岩田社長で、もっとも有名なのは「MOTHER2」というソフト開発を立て直したときの伝説的なエピソードでしょう。
以下のセリフは後々の語り草になっていますね。
「いまあるものを活かしながら手直ししていく方法だと2年かかります。イチからつくり直していいのであれば、半年でやります」
岩田社長が凄いなと思うのが、自身も超人的なプログラマなのですが、社員全員と一人一人向き合って話を聞くことや、開発のツールや環境づくりを最初に整備するという、一見地味だけど社員の力を最大限に発揮できるようなことに力をいれていたということです。たしかに、問題解決という観点で考えた時、岩田社長が一人でがんばるより、それが一番効率が良いのですよね。
岩田社長のこういった、問題解決に取り組む姿勢と考え方には非常に感銘を受けていて。違う分野ながら、自分も少しでも考え方を取り入れられるように心がけています(岩田社長のようになかなかうまくはいきませんが)。

### 資料
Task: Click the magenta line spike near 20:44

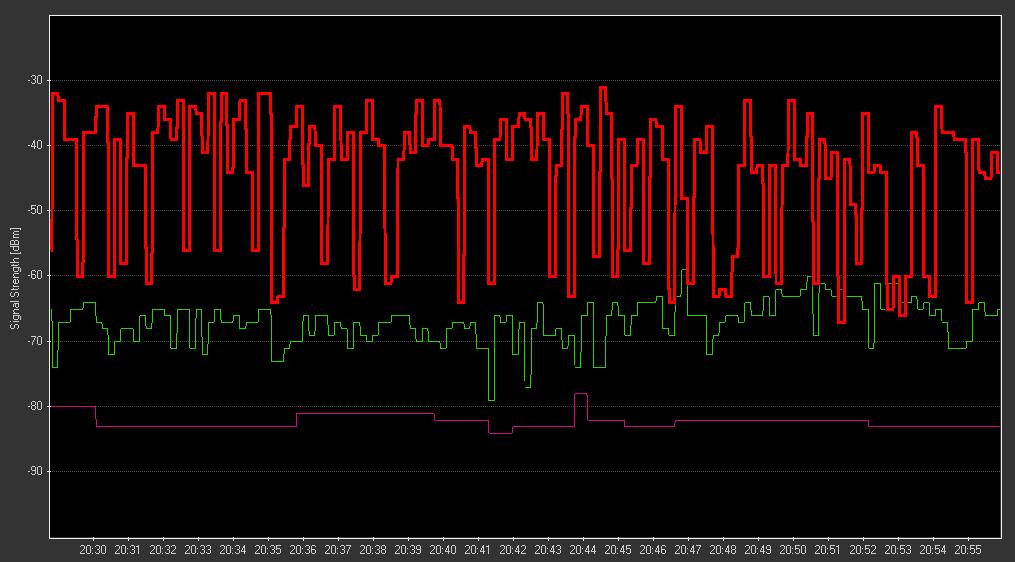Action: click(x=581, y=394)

---

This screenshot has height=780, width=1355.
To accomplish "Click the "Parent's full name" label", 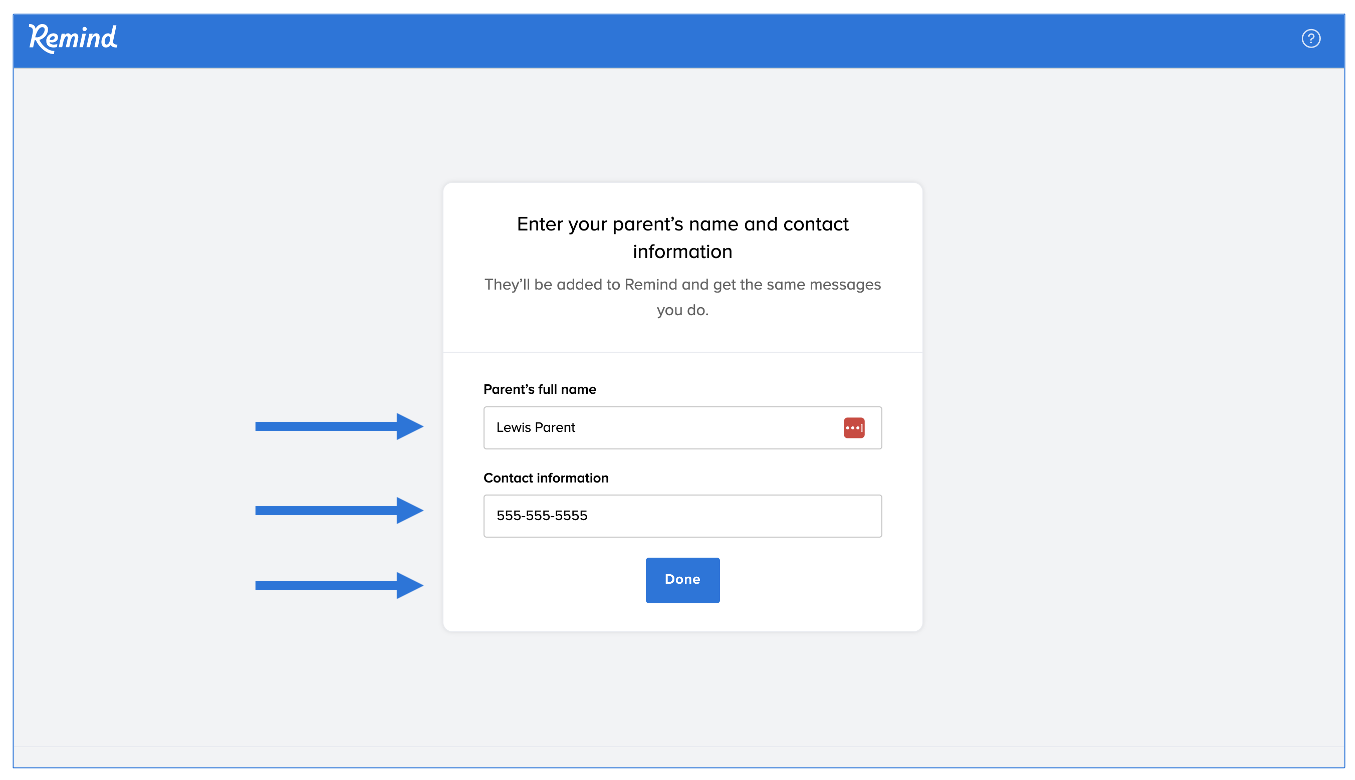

### 課題
岩田社長についての本文抜粋を2文で要約してください。

### 解答
岩田社長の最も有名なエピソードは、「MOTHER2」の開発を立て直した際に「イチからつくり直していいのであれば、半年でやります」と語った話だとされている。自身も超人的なプログラマでありながら社員一人一人の話を聞くことや開発のツールと環境の整備に力を入れた岩田社長の問題解決の姿勢と考え方に、筆者は感銘を受け、それを少しでも取り入れるよう心がけている。